— DESCRIPTION OF THE TASK —
Please keep to the lines below from the one with "You are a GUI" through the one with "Task: Switch to the Windows tab", and restate them word for word, ends included.

[Items listed in a dataset]
──────

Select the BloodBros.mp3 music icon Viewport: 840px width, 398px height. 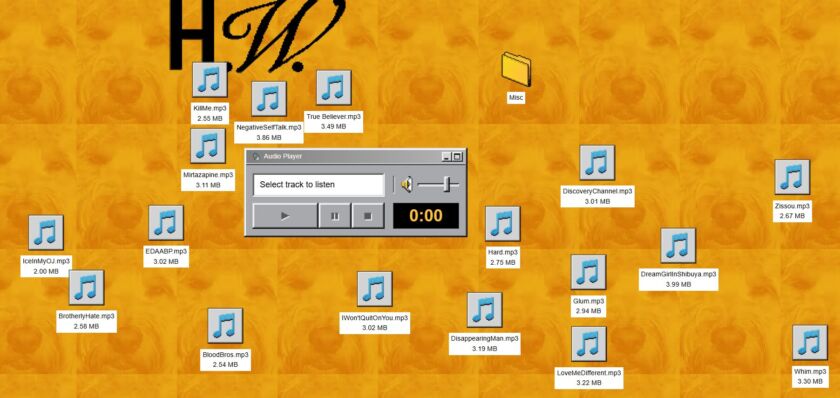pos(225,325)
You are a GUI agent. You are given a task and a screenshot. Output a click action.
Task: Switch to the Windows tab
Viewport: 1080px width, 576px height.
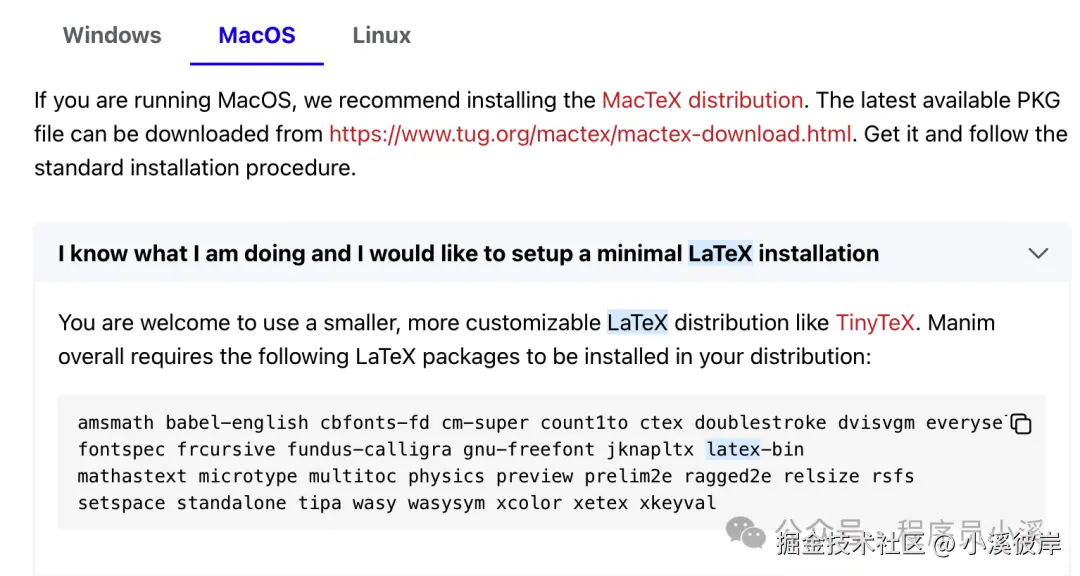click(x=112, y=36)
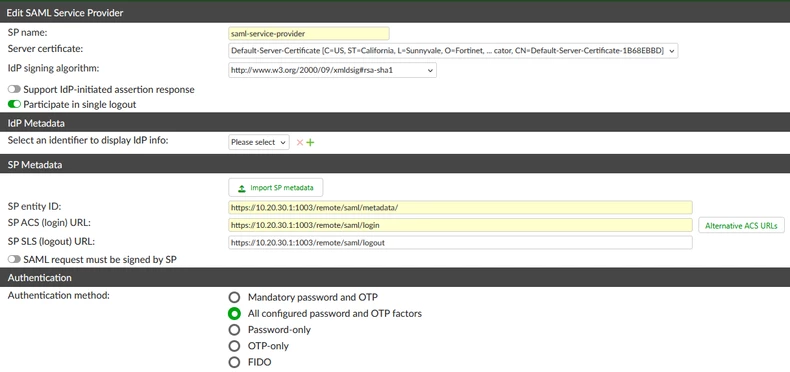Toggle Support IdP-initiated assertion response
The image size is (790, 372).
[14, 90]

──────

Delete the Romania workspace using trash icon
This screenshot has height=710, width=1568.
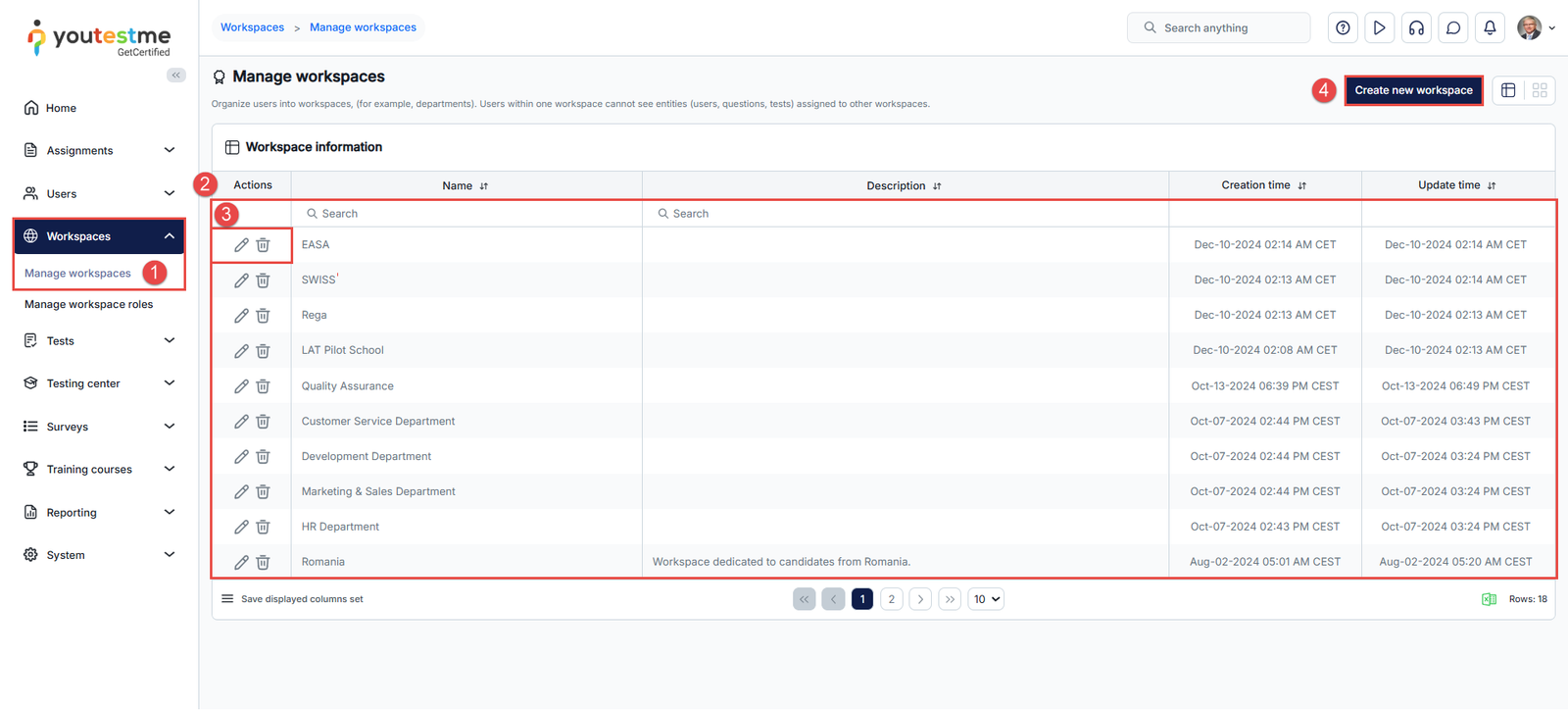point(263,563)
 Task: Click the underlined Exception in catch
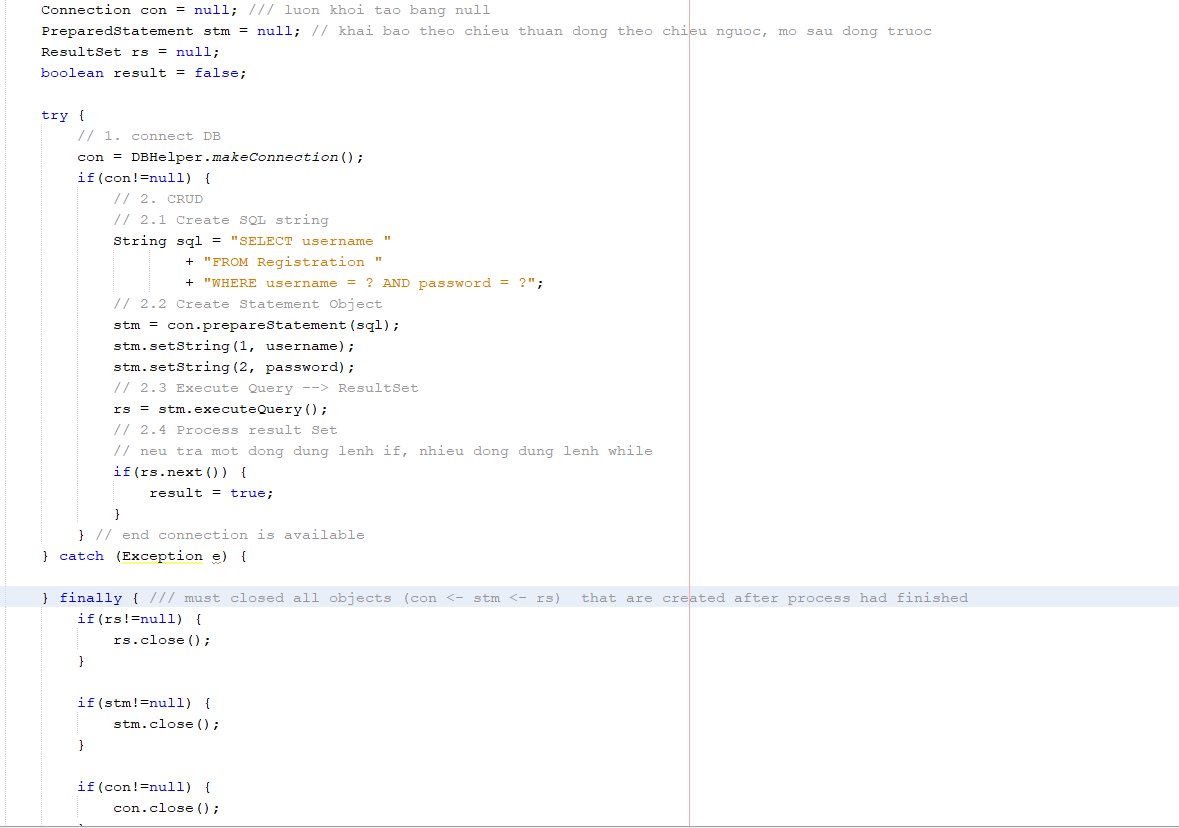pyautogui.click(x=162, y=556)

──────

— TASK RESPONSE —
You are a GUI agent. You are given a task and a screenshot. Output a click action.
Task: Switch to the Windows tab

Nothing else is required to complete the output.